Prompt: Pictures left aside, return the lines below exactly, from the one with "Screen dimensions: 742x797" to the end, including both ends.

Source records below:

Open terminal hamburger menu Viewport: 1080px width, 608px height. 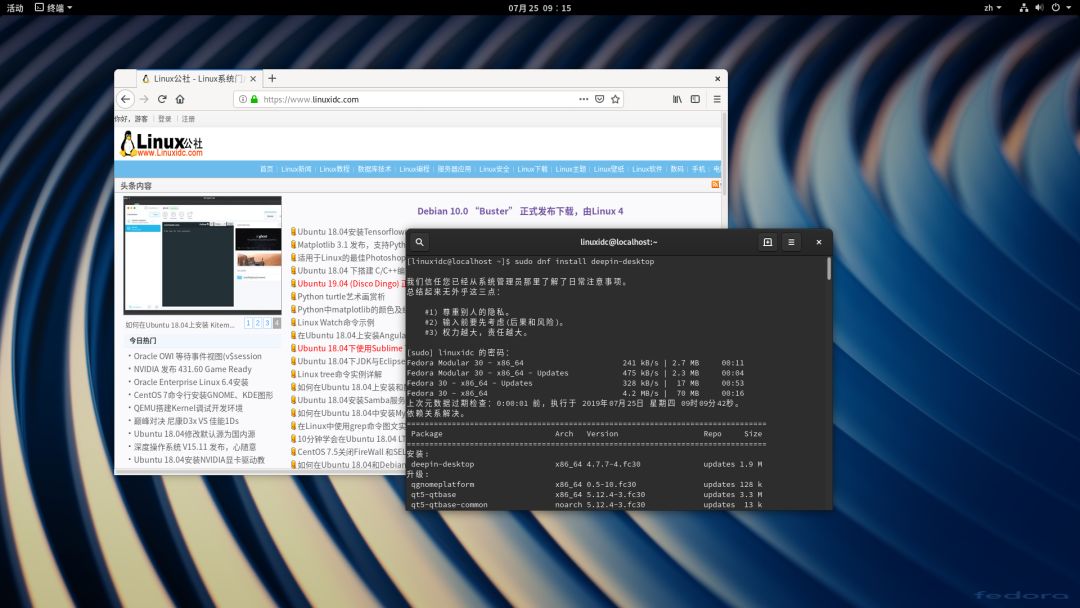791,242
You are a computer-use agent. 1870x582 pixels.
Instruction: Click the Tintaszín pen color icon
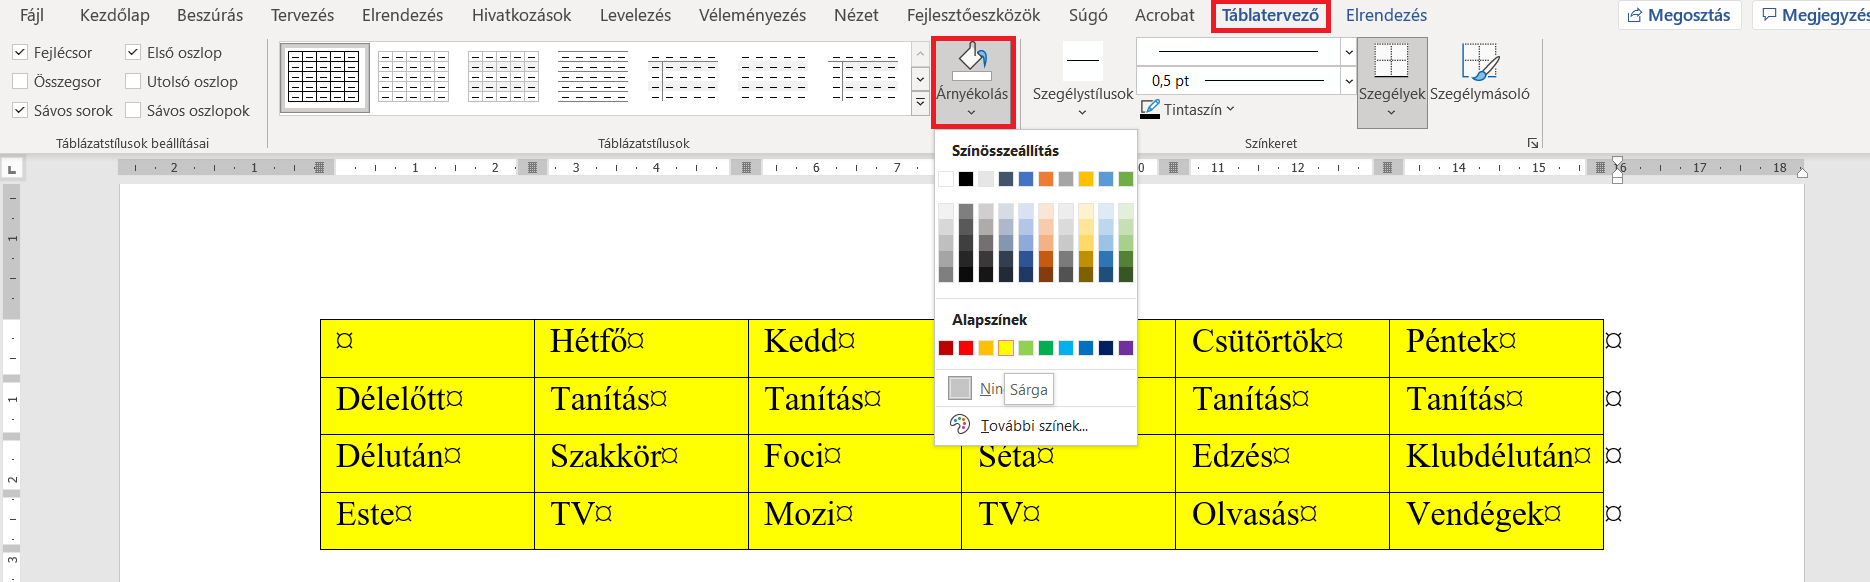pos(1150,109)
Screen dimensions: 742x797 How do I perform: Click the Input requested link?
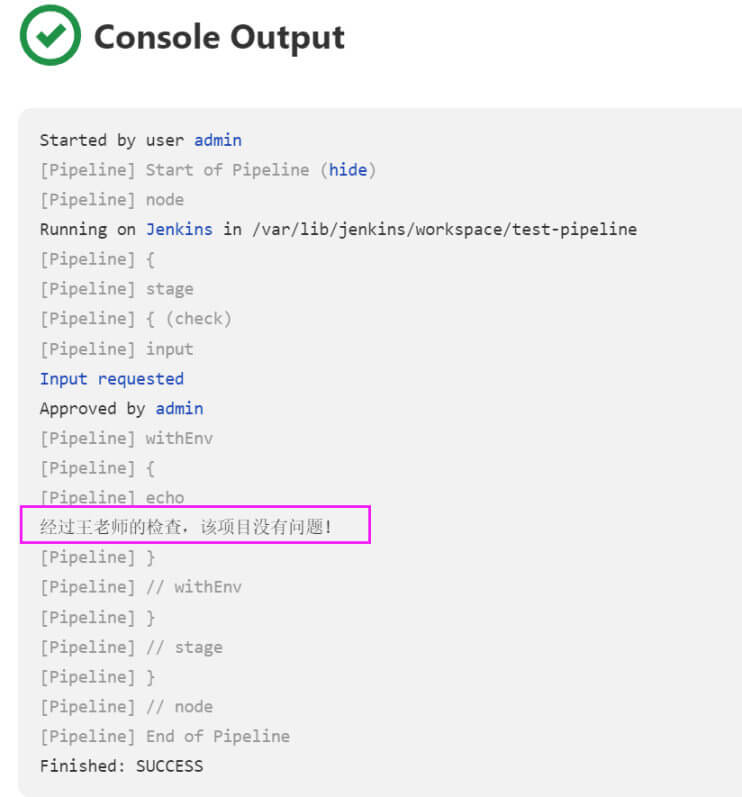pos(112,379)
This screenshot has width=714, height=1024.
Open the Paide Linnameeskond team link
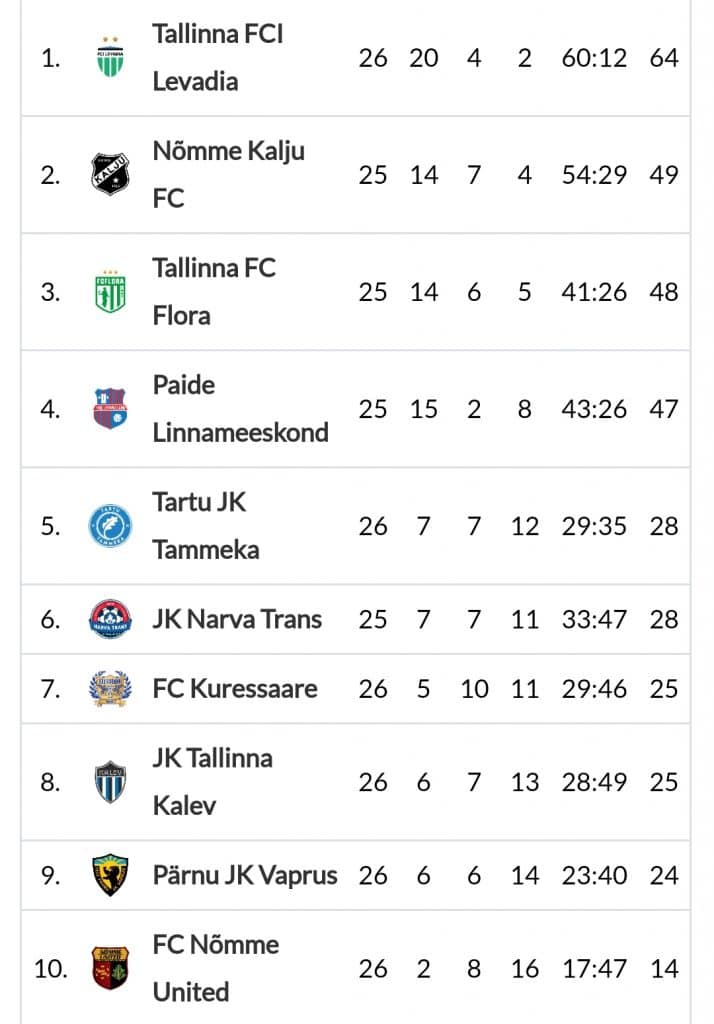(240, 408)
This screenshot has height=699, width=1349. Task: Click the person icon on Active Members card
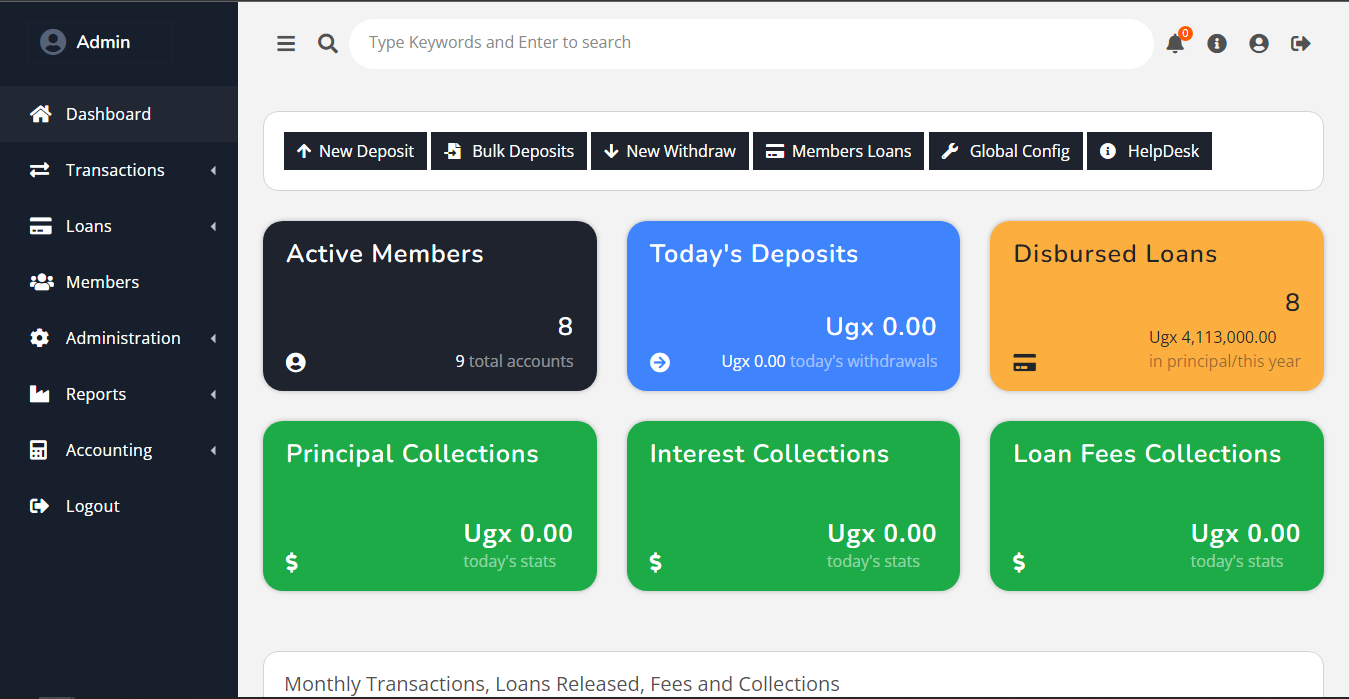295,362
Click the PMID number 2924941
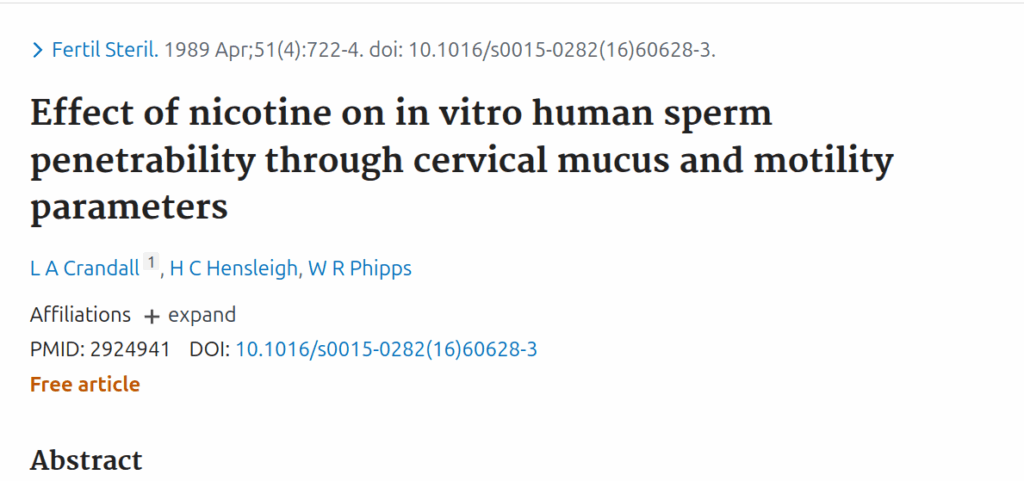Viewport: 1024px width, 481px height. (130, 350)
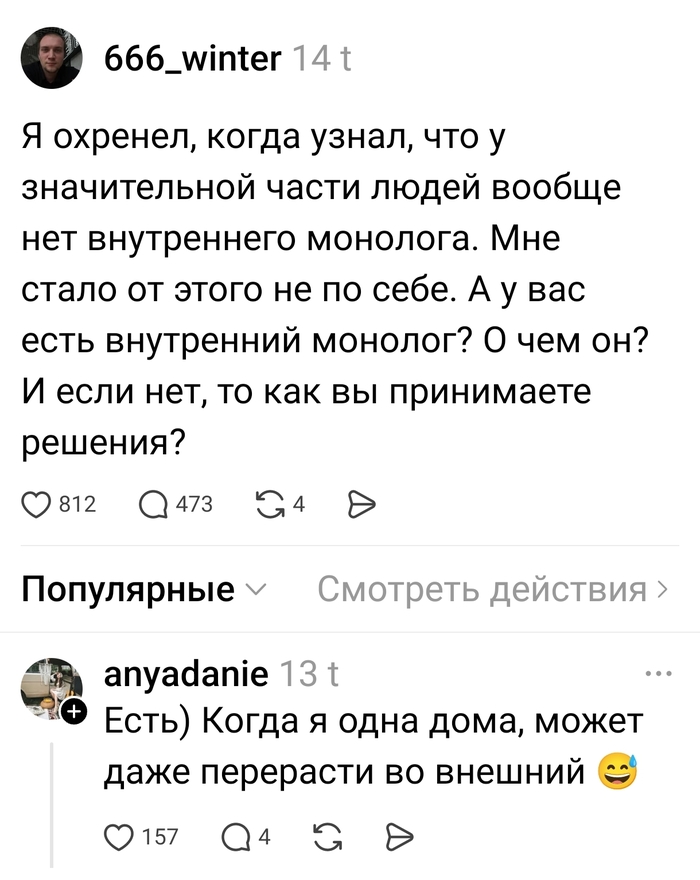Click the 812 likes count
This screenshot has height=880, width=700.
pos(78,505)
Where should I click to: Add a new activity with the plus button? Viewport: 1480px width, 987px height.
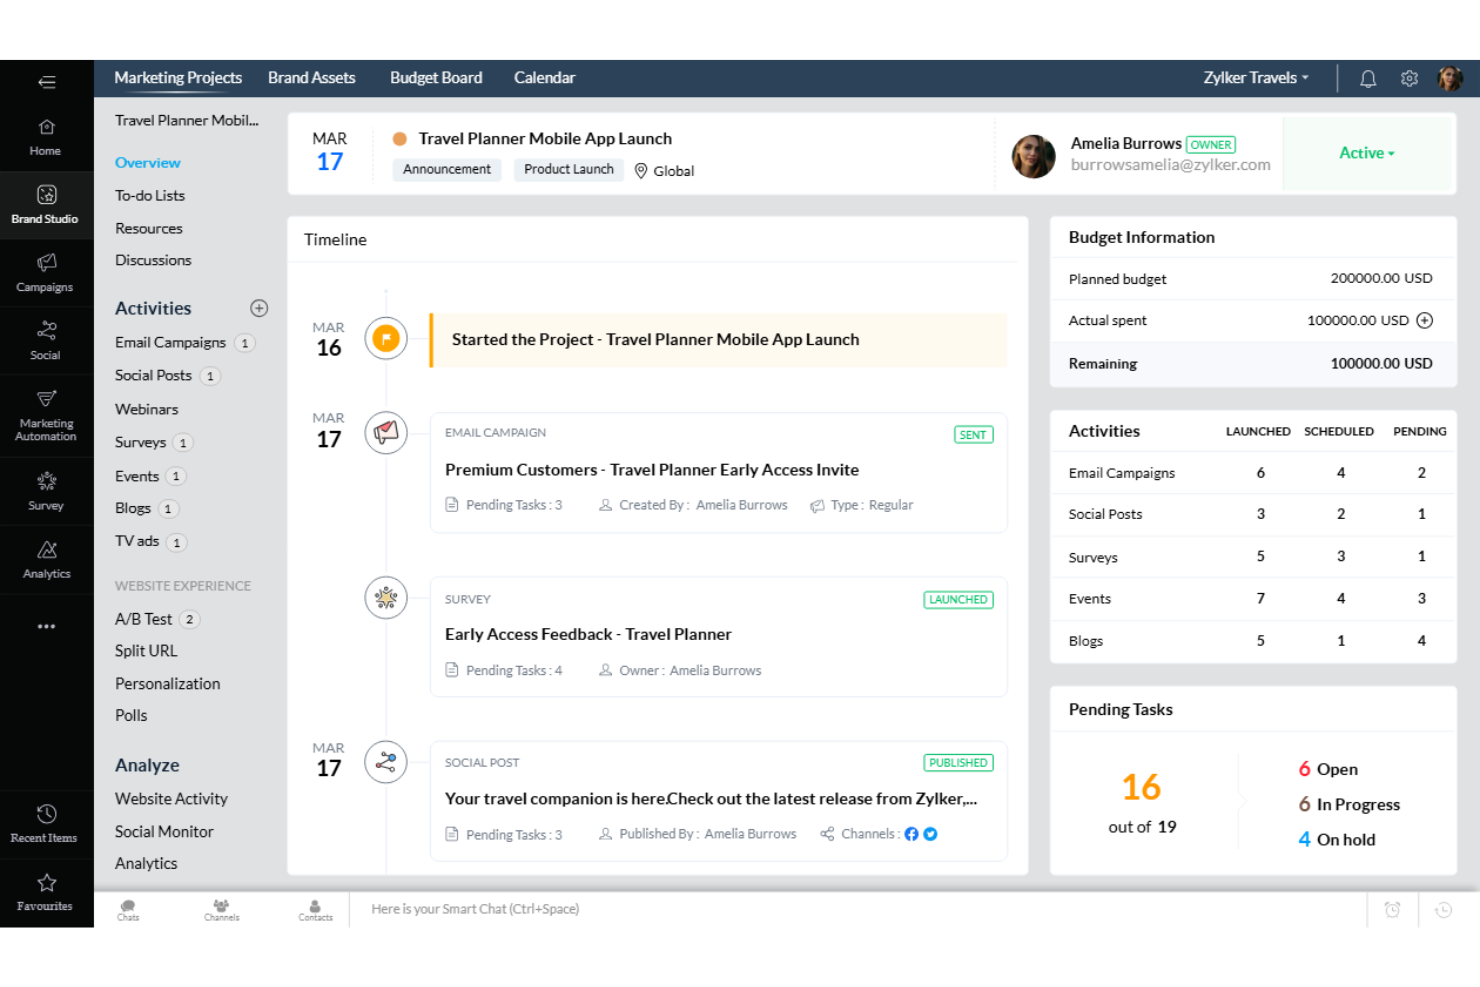pos(259,308)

End of Source records.

Written solution:
Screen dimensions: 742x797 How do I perform: Click the Input requested link?
pos(112,379)
This screenshot has width=714, height=1024.
Open the Paide Linnameeskond team link
(240, 408)
This screenshot has height=699, width=1349. Task: Click the person icon on Active Members card
295,362
Click the PMID number 2924941
Viewport: 1024px width, 481px height. (130, 350)
Click the 812 likes count
This screenshot has height=880, width=700.
pos(78,505)
Where should I click to: Add a new activity with the plus button? Viewport: 1480px width, 987px height.
pos(259,308)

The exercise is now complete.